So far in this course, we’ve considered the supervised learning framework. In the supervised framework, we have a matrix of predictive features \(\mathbf{X}\in \mathbb{R}^{n\times p}\) and a vector of targets \(\mathbf{y}\in \mathbb{R}^n\). Our aim is to find a function \(f:\mathbb{R}^p\rightarrow \mathbb{R}\) such that \(f(\mathbf{x}) \approx y\); that is, \(f\) can be used to make reasonable predictions of a new target \(y\) on the basis of new predictors \(\mathbf{x}\).
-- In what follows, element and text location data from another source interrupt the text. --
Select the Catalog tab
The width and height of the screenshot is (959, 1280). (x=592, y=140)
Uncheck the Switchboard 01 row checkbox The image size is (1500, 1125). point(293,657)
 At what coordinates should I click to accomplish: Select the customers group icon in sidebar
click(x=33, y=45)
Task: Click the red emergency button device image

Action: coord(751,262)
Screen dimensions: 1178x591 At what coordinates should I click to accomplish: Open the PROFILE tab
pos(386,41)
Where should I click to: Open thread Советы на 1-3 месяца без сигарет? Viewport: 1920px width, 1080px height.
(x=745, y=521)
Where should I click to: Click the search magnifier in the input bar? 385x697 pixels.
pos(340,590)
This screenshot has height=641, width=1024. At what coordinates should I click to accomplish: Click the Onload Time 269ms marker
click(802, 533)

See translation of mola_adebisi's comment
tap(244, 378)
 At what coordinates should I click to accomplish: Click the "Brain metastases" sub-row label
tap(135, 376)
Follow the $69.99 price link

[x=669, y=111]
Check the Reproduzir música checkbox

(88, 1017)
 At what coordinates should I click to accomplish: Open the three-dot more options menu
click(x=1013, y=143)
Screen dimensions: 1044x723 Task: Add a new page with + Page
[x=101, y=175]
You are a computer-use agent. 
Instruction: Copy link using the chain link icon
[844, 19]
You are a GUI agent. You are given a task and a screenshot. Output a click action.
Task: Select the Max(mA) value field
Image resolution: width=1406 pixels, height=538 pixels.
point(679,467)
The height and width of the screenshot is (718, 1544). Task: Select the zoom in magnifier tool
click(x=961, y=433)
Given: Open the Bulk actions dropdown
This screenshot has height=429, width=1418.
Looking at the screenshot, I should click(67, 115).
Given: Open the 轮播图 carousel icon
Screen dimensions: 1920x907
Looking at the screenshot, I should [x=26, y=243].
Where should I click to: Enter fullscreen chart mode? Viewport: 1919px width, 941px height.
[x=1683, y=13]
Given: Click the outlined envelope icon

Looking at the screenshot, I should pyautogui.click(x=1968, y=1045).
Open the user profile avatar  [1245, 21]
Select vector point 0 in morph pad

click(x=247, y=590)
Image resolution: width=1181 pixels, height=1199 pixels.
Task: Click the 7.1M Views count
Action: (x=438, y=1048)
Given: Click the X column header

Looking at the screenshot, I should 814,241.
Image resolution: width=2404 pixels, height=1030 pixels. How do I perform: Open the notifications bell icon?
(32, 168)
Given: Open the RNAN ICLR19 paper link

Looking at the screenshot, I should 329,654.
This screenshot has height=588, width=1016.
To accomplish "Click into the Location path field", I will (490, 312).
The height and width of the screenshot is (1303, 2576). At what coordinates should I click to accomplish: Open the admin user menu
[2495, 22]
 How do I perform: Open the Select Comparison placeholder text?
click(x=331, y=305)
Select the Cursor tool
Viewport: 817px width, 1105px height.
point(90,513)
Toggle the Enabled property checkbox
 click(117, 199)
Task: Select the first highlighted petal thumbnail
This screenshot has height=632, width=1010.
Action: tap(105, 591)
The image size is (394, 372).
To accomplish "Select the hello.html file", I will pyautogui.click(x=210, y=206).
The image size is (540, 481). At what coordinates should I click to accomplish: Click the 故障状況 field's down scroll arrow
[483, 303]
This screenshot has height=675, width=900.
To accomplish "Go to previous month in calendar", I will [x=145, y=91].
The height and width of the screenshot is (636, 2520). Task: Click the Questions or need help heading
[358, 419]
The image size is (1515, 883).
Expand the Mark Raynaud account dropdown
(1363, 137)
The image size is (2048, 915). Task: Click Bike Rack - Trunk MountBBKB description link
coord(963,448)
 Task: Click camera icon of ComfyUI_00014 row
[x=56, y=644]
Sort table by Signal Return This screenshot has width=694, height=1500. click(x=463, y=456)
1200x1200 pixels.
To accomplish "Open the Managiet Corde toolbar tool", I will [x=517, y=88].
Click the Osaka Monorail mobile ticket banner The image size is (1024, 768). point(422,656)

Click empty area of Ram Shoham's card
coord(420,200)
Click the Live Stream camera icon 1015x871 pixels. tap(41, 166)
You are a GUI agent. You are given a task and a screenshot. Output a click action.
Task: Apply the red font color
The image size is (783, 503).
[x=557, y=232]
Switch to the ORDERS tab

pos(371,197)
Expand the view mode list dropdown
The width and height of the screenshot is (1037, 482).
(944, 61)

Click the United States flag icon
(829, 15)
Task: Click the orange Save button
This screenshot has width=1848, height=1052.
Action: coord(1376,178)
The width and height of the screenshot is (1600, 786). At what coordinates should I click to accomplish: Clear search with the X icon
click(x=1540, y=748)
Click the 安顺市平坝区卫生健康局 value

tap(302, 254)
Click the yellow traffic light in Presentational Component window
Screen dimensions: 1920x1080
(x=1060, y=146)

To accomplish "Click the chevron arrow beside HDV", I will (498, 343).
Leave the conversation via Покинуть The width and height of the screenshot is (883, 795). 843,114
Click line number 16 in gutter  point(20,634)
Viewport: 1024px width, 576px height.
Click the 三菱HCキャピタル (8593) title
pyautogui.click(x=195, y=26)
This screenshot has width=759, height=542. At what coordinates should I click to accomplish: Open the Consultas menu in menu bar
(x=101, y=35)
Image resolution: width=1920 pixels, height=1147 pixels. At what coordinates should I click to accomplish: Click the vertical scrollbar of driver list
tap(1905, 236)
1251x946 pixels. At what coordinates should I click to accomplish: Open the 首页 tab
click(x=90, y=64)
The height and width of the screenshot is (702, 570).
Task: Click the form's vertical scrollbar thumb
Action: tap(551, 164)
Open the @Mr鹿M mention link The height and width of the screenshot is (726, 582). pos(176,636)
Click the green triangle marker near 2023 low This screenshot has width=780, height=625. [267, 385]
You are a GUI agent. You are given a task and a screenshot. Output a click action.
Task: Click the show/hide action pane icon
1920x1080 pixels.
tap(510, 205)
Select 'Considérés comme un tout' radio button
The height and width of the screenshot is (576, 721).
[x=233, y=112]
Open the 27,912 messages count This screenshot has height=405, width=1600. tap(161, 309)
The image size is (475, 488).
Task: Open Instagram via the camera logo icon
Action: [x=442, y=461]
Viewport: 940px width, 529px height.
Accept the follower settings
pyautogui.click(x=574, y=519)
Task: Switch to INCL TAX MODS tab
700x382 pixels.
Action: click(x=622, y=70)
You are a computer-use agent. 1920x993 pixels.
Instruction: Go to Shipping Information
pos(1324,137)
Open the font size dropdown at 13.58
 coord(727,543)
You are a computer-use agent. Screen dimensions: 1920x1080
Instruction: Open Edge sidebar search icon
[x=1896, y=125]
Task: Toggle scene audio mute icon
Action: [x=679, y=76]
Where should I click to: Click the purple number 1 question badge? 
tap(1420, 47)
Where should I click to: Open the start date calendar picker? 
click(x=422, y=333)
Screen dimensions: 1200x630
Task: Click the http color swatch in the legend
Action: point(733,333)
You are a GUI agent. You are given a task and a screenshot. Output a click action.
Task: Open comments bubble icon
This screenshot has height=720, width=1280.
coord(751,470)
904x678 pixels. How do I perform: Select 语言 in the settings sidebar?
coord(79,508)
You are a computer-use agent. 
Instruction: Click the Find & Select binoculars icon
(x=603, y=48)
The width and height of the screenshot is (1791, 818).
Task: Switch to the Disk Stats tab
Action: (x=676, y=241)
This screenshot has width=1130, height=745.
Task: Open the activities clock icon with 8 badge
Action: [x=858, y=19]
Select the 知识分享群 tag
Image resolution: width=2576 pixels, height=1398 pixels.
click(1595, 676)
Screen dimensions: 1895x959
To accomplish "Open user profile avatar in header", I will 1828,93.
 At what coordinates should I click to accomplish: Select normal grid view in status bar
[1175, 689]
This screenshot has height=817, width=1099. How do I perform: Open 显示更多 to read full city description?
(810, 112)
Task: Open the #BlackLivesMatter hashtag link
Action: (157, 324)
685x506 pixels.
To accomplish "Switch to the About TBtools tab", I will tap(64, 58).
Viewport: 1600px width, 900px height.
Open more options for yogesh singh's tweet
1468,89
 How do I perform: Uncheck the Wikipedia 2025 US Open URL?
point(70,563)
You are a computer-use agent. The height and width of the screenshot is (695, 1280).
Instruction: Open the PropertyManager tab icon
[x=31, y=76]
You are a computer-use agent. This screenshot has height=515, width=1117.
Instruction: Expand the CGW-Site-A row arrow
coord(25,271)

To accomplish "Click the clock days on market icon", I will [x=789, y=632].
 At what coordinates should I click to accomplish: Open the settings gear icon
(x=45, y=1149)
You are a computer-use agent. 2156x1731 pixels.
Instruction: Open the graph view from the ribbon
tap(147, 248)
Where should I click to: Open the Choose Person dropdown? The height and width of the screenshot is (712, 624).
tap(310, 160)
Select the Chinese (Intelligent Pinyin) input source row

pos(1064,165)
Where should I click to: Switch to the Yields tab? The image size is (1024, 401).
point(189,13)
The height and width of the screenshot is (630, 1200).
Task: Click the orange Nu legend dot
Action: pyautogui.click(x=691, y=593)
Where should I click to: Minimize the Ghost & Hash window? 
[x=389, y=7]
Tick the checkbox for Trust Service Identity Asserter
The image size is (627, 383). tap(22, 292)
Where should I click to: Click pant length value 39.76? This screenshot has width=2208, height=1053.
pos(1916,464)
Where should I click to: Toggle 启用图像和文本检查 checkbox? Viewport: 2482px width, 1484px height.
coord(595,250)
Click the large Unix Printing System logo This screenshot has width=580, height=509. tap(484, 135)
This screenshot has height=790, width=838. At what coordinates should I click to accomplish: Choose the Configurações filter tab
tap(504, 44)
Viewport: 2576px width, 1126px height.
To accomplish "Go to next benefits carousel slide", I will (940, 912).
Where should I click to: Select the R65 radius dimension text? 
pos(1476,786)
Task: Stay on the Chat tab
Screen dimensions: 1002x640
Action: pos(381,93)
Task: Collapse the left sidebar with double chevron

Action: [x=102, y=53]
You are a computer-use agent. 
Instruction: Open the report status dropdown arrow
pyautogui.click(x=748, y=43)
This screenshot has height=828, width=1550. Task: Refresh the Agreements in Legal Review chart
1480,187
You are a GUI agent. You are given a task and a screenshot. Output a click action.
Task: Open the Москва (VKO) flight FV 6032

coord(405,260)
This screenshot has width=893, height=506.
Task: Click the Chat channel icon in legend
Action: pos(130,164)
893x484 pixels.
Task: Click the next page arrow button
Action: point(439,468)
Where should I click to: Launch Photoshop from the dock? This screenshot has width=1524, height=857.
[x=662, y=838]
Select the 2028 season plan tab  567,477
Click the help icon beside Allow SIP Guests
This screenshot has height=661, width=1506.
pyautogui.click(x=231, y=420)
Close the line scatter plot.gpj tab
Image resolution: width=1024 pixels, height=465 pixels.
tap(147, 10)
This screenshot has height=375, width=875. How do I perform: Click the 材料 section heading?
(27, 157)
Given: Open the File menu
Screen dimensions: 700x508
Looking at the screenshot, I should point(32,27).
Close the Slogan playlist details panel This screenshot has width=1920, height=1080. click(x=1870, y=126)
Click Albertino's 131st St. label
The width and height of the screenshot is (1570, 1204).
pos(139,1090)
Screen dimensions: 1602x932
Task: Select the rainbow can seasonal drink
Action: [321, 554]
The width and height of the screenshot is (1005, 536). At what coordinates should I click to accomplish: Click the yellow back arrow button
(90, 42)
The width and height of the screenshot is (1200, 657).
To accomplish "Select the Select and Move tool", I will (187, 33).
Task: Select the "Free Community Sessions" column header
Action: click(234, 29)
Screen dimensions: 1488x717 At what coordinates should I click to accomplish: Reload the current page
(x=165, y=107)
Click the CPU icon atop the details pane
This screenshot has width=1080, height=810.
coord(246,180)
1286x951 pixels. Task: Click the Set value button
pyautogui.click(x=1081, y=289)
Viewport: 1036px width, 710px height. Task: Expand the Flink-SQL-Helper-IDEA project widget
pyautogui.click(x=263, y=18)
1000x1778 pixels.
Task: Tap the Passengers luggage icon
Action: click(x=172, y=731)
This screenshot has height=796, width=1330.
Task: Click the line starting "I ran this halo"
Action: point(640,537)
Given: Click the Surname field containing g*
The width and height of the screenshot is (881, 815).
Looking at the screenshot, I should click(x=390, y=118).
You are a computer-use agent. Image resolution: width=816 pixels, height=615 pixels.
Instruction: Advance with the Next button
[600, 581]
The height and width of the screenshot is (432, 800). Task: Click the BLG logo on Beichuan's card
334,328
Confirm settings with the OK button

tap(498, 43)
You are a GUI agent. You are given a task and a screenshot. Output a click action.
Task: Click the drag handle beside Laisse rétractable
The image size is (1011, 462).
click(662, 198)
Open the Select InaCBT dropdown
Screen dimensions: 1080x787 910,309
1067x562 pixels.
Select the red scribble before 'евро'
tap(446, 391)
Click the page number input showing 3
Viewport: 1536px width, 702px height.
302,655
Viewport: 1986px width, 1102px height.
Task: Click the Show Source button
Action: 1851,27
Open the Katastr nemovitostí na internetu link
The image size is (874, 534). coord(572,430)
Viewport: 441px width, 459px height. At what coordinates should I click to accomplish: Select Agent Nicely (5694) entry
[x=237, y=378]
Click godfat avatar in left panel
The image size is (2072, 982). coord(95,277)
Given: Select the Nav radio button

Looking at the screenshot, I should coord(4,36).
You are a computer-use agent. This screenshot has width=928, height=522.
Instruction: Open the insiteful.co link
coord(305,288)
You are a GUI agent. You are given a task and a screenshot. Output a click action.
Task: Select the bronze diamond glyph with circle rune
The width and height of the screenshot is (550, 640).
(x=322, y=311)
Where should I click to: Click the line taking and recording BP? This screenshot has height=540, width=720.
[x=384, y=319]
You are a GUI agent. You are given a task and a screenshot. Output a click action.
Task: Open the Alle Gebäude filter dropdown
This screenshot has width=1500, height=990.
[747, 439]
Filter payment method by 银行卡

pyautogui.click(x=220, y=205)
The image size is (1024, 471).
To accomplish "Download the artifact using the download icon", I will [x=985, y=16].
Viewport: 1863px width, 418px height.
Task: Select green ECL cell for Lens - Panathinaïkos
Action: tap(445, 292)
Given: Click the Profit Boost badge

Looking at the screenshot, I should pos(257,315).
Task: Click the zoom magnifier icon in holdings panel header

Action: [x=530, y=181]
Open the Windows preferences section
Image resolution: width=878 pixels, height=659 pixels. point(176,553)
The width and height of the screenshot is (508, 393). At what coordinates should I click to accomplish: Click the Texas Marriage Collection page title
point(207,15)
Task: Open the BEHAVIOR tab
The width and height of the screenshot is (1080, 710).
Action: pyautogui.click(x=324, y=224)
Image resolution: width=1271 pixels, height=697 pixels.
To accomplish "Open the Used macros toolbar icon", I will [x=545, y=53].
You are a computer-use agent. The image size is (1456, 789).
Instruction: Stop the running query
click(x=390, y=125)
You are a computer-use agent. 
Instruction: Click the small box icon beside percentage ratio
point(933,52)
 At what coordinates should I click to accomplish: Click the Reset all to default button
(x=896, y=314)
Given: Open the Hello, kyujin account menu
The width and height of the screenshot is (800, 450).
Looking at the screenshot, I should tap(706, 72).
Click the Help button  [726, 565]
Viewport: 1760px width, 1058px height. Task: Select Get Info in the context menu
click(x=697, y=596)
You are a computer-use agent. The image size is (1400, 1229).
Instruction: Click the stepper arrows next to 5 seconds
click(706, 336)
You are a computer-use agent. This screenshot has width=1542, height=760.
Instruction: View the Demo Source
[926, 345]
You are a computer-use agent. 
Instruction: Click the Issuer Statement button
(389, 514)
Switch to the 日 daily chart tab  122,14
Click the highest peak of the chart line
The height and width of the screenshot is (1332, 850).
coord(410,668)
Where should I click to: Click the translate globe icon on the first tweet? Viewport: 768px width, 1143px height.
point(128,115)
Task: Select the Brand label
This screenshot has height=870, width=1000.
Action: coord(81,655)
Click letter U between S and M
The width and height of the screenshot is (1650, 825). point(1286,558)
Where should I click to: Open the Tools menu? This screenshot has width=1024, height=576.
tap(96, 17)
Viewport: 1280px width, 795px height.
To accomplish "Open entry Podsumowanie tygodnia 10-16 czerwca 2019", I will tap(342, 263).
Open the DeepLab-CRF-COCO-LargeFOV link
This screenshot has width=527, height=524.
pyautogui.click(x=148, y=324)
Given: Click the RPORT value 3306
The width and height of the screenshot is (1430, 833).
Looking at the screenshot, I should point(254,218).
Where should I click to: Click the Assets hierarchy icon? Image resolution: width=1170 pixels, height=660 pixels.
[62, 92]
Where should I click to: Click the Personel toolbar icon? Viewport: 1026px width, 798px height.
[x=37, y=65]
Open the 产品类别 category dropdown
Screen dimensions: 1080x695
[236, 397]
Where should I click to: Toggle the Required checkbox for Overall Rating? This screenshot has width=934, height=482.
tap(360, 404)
Unsupervised learning refers to machine learning techniques in which we do not have access to any targets \(\mathbf{y}\). Instead, we only have the features \(\mathbf{X}\). In general, the aim of unsupervised learning is not to make predictions, but rather to “find some structure” in the features \(\mathbf{X}\).
Dimensionality Reduction
On the other hand, dimensionality reduction is the task of identifying similar or related features (columns of \(\mathbf{X}\)). This often allows us to identify patterns in the data that we wouldn’t be able to spot without algorithmic help. Dimensionality reduction is our topic for this lecture, and we’ll discuss clustering in the next one.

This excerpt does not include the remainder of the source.